Stored records:
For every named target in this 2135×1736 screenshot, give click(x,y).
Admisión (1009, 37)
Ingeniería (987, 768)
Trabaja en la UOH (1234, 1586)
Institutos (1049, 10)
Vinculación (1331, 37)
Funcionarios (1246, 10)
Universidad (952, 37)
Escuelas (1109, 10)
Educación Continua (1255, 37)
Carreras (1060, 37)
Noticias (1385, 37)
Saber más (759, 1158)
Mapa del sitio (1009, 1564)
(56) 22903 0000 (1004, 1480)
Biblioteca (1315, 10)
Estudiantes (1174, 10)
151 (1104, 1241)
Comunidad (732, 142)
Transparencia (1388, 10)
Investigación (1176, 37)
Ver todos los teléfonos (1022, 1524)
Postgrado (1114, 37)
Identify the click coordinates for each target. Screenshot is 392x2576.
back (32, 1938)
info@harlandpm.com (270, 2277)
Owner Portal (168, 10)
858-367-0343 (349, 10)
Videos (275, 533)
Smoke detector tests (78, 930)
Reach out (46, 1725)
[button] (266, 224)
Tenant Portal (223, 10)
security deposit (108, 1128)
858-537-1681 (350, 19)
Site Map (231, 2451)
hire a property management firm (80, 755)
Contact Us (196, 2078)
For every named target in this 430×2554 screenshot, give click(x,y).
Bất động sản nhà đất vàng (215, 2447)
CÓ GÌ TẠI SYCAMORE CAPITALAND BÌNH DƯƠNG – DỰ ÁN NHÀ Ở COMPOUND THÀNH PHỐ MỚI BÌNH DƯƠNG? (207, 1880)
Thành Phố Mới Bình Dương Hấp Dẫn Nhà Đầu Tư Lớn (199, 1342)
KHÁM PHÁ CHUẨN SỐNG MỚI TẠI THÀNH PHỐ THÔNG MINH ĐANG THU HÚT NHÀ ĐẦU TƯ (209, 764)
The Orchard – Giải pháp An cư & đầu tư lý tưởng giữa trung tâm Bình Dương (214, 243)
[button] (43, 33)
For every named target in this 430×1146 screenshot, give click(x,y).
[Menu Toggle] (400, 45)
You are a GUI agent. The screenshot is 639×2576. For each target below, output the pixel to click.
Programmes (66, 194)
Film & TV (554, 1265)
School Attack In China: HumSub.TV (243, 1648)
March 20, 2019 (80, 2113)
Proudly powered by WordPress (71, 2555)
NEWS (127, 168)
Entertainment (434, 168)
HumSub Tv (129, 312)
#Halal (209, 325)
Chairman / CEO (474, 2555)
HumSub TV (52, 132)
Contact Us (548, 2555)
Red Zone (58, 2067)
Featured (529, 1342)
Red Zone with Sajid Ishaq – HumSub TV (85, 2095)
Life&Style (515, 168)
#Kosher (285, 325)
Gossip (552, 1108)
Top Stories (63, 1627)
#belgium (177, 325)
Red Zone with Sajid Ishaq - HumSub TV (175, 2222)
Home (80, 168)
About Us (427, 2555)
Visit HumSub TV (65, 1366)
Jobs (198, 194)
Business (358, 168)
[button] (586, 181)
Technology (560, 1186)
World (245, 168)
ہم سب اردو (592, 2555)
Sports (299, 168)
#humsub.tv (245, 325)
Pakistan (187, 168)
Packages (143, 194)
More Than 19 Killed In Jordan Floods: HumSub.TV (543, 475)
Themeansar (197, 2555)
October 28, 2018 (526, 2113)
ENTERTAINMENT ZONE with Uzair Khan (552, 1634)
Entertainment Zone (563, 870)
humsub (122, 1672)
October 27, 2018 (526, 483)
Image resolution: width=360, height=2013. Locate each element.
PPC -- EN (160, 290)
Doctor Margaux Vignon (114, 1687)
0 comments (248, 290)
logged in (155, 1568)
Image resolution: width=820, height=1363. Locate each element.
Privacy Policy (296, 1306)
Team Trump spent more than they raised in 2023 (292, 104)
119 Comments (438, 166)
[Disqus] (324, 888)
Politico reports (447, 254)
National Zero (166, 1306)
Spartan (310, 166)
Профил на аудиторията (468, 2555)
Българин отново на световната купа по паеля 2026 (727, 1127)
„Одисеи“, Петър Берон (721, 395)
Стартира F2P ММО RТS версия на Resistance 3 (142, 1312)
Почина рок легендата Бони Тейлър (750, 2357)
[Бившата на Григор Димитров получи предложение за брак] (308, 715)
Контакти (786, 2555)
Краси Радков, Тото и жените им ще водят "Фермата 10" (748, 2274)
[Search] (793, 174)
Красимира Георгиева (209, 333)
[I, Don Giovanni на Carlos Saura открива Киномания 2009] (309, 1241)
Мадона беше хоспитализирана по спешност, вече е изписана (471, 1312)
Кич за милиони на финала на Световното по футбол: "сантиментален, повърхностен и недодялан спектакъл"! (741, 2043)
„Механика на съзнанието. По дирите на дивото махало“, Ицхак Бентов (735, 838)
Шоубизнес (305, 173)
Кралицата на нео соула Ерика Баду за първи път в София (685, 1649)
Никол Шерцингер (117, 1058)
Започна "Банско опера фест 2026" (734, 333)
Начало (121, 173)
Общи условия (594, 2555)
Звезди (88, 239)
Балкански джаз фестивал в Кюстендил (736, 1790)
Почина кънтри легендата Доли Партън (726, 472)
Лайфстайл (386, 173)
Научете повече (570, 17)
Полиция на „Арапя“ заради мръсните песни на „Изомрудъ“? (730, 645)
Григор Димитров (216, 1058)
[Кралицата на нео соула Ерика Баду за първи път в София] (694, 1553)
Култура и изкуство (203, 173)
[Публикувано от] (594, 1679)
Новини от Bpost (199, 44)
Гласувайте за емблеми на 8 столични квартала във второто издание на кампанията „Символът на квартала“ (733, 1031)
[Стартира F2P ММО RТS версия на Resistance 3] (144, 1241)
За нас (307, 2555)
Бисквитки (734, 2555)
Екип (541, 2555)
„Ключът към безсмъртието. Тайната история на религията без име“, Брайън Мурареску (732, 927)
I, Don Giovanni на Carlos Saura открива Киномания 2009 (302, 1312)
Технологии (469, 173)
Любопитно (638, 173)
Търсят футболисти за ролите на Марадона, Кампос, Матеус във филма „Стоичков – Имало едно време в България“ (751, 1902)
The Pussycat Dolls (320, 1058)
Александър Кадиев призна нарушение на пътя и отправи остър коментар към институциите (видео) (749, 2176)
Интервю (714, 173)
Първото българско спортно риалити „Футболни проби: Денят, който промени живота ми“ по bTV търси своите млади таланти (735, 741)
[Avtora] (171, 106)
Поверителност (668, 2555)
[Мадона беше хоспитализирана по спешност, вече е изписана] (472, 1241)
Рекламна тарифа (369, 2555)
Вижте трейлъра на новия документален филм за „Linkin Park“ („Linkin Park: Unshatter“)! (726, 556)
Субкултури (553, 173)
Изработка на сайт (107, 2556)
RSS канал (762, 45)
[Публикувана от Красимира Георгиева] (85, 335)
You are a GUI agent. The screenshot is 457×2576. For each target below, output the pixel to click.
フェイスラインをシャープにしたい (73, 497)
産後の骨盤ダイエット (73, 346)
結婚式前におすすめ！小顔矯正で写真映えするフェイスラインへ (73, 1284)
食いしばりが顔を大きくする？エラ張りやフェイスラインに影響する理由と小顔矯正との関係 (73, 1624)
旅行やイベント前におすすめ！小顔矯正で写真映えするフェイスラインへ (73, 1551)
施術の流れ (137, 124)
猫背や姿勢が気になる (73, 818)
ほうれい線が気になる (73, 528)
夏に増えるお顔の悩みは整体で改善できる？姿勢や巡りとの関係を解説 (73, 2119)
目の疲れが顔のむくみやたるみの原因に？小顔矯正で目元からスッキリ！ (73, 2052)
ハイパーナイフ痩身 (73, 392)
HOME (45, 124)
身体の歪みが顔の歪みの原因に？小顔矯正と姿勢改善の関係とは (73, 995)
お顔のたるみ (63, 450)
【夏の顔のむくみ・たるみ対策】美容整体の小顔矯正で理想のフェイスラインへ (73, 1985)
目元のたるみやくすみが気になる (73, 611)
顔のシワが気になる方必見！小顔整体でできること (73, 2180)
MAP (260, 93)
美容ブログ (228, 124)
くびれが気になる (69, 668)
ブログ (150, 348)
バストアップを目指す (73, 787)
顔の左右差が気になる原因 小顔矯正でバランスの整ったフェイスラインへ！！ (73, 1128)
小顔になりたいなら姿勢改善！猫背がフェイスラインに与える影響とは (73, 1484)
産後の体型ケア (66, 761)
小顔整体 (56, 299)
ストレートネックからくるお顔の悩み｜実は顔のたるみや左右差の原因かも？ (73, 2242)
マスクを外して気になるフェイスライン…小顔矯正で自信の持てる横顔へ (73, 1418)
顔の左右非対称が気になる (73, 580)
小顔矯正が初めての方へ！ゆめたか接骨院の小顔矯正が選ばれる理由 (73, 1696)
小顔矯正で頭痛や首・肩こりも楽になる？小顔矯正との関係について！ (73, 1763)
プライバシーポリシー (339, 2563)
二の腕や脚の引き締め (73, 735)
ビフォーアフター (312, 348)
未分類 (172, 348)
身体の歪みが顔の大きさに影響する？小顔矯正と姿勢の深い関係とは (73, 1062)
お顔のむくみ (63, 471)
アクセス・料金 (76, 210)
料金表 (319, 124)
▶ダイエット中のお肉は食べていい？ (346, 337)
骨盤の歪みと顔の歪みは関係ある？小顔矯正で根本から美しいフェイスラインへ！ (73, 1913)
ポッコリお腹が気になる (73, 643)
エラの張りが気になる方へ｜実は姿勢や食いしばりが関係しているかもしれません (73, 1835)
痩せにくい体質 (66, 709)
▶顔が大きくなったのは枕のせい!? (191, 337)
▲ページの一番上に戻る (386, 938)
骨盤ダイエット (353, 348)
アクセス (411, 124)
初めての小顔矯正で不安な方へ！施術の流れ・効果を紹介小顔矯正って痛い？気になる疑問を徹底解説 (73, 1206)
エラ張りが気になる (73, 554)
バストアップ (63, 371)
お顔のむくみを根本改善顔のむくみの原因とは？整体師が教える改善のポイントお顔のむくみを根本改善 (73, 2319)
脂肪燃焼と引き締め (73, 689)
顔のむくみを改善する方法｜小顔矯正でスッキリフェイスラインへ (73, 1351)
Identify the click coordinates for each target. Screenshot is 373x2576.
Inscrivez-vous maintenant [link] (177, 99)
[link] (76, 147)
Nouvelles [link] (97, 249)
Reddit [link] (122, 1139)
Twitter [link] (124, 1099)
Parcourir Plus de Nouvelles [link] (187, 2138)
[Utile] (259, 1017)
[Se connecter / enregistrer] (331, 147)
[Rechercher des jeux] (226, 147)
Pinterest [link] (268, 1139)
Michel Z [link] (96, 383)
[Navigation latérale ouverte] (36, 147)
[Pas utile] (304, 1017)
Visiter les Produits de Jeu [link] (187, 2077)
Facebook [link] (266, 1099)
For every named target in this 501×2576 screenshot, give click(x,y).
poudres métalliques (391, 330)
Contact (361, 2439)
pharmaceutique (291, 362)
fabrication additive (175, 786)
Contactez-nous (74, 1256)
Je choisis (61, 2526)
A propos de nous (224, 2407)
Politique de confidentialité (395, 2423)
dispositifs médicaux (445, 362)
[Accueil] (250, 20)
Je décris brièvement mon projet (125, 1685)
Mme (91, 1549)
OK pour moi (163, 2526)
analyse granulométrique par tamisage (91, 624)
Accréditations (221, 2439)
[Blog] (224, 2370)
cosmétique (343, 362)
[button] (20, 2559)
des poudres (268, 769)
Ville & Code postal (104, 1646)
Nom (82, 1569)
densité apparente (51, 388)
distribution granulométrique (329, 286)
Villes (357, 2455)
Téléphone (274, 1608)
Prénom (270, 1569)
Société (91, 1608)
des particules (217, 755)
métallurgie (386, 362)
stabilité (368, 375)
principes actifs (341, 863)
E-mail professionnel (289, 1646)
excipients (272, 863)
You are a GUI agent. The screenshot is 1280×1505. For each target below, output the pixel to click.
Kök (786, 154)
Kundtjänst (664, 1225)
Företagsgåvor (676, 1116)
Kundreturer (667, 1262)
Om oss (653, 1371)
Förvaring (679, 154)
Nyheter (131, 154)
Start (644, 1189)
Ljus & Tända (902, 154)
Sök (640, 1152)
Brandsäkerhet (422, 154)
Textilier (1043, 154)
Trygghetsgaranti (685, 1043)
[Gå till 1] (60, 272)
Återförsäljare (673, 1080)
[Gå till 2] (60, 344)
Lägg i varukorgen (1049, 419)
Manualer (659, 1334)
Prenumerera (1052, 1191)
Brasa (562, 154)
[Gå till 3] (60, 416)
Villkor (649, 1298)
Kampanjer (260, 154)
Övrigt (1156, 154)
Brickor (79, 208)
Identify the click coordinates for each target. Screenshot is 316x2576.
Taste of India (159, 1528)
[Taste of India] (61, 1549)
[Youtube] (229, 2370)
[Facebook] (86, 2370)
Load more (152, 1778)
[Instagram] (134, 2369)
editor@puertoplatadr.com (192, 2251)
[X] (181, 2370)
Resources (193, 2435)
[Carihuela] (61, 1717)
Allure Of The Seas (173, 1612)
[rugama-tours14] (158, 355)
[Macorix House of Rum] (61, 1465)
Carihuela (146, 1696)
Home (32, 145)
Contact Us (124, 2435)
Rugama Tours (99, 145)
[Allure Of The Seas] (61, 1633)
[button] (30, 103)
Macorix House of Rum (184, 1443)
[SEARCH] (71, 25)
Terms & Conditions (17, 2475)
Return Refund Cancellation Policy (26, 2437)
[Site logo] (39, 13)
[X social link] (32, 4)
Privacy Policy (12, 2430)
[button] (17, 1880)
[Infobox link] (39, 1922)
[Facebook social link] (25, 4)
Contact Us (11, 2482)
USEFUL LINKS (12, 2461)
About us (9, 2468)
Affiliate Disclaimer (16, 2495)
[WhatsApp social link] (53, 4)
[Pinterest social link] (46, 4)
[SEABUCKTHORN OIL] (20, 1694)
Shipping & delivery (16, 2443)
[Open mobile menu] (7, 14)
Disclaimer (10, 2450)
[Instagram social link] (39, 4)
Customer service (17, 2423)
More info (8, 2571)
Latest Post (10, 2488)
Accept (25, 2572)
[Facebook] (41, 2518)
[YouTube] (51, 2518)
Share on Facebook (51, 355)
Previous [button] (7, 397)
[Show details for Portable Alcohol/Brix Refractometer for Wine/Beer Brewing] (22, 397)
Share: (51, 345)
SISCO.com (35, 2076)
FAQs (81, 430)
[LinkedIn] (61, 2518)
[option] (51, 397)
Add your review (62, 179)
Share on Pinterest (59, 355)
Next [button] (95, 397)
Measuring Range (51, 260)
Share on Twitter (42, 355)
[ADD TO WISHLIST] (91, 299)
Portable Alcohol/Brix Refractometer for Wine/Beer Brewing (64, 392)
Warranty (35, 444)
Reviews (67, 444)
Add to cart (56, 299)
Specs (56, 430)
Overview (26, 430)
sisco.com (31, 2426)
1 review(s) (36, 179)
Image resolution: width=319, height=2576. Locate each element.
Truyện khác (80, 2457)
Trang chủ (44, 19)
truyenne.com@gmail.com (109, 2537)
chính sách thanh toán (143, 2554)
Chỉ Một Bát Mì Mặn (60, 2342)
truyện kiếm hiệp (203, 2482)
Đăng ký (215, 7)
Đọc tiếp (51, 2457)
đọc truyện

Requirement: Go through the records above. Copy each line in which the string "Димитров" appears.

Task result:
[Бившата на Григор Димитров получи предложение за брак] (308, 715)
Григор Димитров (216, 1058)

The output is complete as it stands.